Another 'hump day' although I no longer am tied to a Monday-Friday schedule with two days of frantic catching up on Saturday and Sunday.
What it does mean is that the weekend is approaching and that means time for my honey to rest and rejuvenate -- always seeming to be a day short, of course.
This weekend that likely will mean climbing on the tractor and mowing down the tall grasses on the property, at least much of it. We handmow the stuff closer to the house since we have learned from expensive experience that the tractor throws rocks and breaks windows and tears screens. While handmowing and judicious weed-eating reduce the chances of a stray missile, it doesn't guarantee it.
My garden still remains untilled and unplanted -- nearly the latest I've been, I think, in this climate. I'll get in some tomatoes and squash and chard, but there may not be much else. I've got lettuce in pots on the back patio. Frankly, it's been a bit cool for tomatoes -- we had a fire in the woodstove on Monday, all day.
I'm just not very motivated to get out there, although it nags at me. I need to take care of the internal garden first, I think, and the rest will follow.
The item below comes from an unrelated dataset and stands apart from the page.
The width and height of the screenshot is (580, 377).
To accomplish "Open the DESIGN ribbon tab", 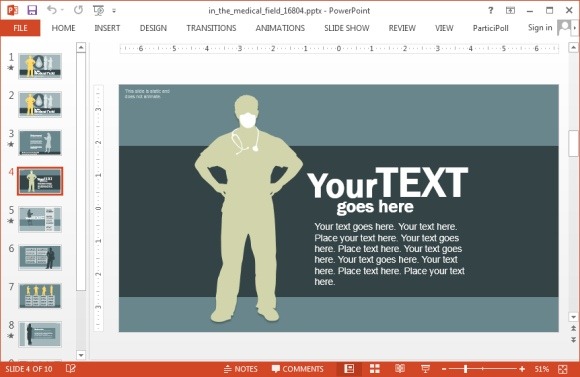I will point(153,28).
I've been thinking a lot about words and friendships and expectations and disappointments. This week I've heard from two long-time friends: one relationship dating back to the early 1980s which has survived two long distance moves, two divorces, various health issues, and some icky stuff involving her ex-spouse and his penchant for molesting youngsters (including ours). We try to see each other face to face every three or four years for about a week, and it's always as though we were never apart. We e-mail frequently and call less frequently. But she's got my back, always, and I have hers.
The other grew out of a job relationship from the mid-'90s and has grown in spite of divorces, remarriages, long distances between us, and an age difference of some 23 years. I don't know as much about her day-to-day life as she does mine, but there is a bond between us that I believe will always be there. We've visited in person only a few times since I left the South nearly 13 years ago. But I trust her completely and I believe she trusts me as well. We have a comfortable friendship that I treasure.
I am a very loyal friend, and I go into a friendship with the idea that it will be a long-term one, although I have only a few close friends and many acquaintances. I am honest -- actually, I don't play mind games very well at all and never did, much to my detriment in corporate life -- and sometimes more blunt than I intend to be. I try to be kind and thoughtful but don't know that I always succeed -- I get distracted sometimes, and unintentionally wound, I think.
When I think that a friend is unhappy with me, I want to know why: I want to clear the air, or at worst, at least put some closure to it if there are no amends that can be made. I always, ALWAYS, blame myself: that is the unfortunate people-pleasing part of my personality, a part of which I am aware and work on. It is hard to please people when you also usually say what you think, although I don't think I am unkind, or not intentionally so at least. And I've learned to hold my tongue much better over the years. Not everything requires my unfettered opinion!!
Lately I've picked up vibes from some friends that all is not well, and rack my brain as I may, I cannot think why. No one is saying anything, but I'm not often included in activities, and there seems to be a coolness towards me.
It could be just me -- I have certainly been a little down lately -- but I don't think so. I'm fairly perceptive usually, and it has felt for some time like something ain't quite right. It nags at me, though, I'll confess...
And then there is a big part of me -- the one that is slowly, finally, coming into full acceptance of who I am, warts and all -- that is done with that kind of behavior. Life is just too short to spend time worrying about whether or not you've done something to offend a 'friend' (especially when you're pretty sure you haven't), and it is too short to tiptoe around and feel stressed when you're supposed to be enjoying the relationship. It takes two to make a friendship, and if one of them isn't interested, it's not a friendship any more.
I am 62 years old. It's time for my long people-pleasing behaviors to be over. I mostly like who I am, and the parts I don't like I'm working on and tossing them out or changing them. That is going to have to be enough -- and if it isn't, then I'll continue to cherish the friends I do have, near and far.
A week ago or so on Faceboook, many people were re-posting the following: A true friend doesn't care if you're broke, if your house is a mess, about your past, or if your family is filled with crazies...they love you for who you are. A true friend can go long periods of time without speaking and never question the friendship. REPOST if you are blessed enough to have at least one true friend. They will know who they are.
Thank you, my dear friends. I am blessed to have you.